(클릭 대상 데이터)
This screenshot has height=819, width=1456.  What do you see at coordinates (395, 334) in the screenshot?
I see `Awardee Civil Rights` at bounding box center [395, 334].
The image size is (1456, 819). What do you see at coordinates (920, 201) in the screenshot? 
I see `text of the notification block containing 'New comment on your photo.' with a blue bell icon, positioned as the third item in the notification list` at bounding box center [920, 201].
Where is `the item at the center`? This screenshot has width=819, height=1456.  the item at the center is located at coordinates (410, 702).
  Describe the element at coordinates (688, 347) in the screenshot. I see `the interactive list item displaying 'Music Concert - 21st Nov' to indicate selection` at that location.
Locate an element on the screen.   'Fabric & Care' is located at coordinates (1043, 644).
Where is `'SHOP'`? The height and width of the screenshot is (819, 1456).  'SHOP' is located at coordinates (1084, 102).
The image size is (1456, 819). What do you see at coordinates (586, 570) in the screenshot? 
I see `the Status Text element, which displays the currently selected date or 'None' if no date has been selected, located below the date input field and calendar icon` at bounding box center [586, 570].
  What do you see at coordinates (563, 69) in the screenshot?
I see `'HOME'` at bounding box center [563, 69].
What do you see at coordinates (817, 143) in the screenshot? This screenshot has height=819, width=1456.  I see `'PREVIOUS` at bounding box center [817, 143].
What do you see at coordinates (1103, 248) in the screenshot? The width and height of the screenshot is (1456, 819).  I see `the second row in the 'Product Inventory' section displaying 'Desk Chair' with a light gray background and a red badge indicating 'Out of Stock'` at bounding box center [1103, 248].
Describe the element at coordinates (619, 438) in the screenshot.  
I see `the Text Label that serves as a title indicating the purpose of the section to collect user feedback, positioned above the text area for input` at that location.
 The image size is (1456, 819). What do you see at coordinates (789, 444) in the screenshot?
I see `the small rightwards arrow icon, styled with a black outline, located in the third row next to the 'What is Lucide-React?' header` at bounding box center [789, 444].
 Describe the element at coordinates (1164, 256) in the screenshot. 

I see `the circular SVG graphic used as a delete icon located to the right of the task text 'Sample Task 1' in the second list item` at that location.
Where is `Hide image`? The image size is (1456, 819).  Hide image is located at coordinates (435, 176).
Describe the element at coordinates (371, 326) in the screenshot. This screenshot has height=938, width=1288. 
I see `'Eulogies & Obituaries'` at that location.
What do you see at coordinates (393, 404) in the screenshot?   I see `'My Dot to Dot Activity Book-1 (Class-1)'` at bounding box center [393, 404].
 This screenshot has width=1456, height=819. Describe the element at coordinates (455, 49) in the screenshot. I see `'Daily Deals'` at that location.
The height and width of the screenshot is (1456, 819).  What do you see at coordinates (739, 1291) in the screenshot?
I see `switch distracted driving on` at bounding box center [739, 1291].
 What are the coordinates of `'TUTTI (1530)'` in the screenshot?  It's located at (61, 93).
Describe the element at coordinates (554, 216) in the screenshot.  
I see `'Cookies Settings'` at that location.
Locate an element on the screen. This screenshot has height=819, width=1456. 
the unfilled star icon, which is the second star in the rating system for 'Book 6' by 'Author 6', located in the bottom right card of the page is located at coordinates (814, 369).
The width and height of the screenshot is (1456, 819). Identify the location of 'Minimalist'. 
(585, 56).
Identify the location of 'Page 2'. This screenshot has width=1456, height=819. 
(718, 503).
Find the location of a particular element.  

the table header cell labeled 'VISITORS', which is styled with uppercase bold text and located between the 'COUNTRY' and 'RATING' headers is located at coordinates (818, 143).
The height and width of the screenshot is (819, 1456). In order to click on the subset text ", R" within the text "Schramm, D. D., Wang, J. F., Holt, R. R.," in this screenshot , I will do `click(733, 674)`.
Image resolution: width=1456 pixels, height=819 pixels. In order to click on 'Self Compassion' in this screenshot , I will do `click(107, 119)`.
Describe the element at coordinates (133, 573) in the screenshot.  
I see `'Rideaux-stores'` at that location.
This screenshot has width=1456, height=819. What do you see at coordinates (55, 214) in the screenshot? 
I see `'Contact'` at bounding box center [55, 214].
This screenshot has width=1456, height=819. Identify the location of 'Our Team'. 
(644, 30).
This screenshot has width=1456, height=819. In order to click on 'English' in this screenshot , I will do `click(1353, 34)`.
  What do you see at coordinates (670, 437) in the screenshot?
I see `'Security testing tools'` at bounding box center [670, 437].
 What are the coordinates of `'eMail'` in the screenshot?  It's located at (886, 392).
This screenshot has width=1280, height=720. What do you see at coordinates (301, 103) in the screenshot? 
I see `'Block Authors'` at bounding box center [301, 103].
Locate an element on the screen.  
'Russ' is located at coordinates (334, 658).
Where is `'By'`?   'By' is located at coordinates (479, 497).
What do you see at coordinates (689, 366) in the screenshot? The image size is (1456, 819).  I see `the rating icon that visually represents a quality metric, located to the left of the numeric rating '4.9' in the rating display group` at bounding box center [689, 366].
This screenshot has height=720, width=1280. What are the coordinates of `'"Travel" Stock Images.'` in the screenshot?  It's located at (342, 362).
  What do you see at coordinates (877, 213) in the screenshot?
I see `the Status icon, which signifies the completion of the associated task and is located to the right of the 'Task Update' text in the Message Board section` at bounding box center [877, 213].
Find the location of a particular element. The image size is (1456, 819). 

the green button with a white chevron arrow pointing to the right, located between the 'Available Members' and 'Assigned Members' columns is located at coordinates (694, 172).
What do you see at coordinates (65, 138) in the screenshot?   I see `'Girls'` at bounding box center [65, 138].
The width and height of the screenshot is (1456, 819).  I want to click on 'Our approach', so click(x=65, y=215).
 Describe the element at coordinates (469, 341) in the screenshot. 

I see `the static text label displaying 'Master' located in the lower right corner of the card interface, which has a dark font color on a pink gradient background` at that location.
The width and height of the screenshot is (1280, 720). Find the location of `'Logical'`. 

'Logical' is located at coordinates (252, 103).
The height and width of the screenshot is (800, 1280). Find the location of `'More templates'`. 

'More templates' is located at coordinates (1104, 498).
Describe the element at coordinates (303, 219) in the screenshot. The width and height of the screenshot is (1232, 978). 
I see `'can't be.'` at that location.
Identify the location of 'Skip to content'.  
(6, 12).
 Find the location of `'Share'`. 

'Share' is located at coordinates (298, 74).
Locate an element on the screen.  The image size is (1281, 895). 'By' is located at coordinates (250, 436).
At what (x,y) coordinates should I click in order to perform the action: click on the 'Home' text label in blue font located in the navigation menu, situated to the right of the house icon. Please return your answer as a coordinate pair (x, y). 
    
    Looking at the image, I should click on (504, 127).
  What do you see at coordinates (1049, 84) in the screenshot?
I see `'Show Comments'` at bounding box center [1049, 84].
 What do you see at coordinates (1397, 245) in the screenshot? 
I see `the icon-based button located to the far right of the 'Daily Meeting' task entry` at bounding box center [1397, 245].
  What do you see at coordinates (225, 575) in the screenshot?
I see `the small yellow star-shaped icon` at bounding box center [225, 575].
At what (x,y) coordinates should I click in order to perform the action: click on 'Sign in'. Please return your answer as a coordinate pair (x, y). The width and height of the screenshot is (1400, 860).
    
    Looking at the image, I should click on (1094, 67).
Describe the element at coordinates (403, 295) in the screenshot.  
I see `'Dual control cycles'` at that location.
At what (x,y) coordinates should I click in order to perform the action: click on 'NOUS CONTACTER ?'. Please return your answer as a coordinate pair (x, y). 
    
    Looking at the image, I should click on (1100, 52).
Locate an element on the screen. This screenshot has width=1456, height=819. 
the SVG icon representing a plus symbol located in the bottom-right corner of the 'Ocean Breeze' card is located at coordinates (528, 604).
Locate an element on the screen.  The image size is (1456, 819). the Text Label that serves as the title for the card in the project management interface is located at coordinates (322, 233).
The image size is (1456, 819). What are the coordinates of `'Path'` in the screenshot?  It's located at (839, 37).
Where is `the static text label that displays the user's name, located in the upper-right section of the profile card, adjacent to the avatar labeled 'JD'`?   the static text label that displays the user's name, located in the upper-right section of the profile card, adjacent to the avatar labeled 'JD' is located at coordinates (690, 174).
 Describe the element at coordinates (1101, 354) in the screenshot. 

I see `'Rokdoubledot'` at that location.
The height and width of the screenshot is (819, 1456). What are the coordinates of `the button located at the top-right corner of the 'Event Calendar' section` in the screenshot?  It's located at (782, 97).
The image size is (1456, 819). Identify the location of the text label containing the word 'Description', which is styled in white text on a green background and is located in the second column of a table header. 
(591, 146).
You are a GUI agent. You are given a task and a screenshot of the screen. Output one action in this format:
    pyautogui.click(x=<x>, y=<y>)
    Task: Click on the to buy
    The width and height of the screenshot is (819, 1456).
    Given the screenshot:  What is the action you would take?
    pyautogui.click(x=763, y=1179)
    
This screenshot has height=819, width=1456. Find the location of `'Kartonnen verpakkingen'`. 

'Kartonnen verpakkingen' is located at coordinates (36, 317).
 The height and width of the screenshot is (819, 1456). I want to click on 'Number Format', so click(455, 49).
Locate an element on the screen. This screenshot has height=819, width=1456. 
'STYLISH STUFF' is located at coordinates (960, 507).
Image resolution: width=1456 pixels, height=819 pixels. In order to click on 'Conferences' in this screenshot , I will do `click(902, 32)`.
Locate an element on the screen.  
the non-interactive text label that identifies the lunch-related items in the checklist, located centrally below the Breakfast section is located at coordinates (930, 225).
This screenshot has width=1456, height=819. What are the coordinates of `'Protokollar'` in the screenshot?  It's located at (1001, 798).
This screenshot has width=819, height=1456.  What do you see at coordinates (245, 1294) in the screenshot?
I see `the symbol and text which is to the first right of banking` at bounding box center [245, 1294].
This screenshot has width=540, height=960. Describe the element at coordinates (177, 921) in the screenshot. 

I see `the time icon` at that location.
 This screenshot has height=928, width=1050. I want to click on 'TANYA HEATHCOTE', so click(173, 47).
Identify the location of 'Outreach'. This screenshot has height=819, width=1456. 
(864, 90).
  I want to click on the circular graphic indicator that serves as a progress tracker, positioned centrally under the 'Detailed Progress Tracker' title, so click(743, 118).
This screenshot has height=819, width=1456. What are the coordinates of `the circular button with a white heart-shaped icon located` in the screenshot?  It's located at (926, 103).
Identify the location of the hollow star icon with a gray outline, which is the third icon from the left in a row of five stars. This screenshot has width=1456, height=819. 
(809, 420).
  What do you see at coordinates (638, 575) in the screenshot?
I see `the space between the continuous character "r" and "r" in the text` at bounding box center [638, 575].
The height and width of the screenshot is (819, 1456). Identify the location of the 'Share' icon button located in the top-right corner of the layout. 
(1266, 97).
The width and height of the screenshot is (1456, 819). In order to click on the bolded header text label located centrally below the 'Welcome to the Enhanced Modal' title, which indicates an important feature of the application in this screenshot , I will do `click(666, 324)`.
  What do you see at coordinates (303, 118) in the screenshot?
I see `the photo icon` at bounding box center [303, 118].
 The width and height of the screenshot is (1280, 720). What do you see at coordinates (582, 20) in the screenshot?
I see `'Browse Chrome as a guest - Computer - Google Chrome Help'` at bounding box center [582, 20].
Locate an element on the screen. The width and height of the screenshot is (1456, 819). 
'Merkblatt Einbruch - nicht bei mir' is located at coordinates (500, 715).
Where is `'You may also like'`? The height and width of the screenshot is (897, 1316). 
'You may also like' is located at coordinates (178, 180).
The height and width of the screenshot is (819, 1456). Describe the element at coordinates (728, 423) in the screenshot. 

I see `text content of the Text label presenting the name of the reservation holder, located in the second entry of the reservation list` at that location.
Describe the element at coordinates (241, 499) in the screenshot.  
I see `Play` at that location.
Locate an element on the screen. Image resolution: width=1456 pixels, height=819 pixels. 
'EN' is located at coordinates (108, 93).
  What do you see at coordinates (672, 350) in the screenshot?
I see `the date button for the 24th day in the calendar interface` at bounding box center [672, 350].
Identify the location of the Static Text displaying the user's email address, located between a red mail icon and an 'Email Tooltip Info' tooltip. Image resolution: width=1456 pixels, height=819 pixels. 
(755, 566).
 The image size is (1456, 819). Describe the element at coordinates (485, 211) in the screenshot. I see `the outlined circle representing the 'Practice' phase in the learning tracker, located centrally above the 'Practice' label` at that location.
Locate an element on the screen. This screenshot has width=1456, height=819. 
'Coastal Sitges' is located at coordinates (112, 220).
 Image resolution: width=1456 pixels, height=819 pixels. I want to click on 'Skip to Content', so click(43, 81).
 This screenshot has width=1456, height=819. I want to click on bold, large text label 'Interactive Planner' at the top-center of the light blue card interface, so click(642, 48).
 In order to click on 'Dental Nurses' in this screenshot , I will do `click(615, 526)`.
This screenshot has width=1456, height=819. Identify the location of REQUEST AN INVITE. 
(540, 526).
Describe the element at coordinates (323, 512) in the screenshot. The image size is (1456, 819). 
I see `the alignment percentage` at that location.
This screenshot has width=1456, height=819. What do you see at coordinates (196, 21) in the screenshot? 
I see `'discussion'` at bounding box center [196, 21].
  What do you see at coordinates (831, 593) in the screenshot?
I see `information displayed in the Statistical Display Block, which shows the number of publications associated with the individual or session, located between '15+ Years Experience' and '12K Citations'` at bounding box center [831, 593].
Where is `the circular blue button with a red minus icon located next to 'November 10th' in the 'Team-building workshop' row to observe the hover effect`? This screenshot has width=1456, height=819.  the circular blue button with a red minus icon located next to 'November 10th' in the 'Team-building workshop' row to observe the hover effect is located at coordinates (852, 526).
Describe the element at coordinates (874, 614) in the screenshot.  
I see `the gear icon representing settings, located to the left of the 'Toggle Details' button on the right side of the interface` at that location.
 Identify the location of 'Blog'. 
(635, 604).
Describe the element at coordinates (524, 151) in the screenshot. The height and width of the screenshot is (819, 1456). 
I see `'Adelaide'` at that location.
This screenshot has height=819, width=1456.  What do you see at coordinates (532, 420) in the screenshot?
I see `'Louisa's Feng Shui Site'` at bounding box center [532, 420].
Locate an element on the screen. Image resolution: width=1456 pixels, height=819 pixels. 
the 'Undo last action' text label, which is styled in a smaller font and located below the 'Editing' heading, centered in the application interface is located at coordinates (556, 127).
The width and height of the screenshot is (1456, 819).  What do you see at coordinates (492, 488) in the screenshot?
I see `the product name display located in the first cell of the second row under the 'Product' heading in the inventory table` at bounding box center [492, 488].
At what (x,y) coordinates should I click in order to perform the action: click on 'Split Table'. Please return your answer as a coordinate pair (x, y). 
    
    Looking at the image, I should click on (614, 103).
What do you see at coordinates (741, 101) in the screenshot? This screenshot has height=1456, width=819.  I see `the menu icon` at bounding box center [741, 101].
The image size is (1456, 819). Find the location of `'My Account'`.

#### 할 일
위 행 가운데 "What do you see at coordinates (393, 404)" 부분이 들어 있는 행부터 "This screenshot has width=1456, height=819. Describe" 부분이 들어 있는 행까지, 처음과 끝 행도 포함해서 한 글자도 바꾸지 말고 그대로 옮겨 적으세요.

#### 이 일의 결과
What do you see at coordinates (393, 404) in the screenshot?   I see `'My Dot to Dot Activity Book-1 (Class-1)'` at bounding box center [393, 404].
 This screenshot has width=1456, height=819. Describe the element at coordinates (455, 49) in the screenshot. I see `'Daily Deals'` at that location.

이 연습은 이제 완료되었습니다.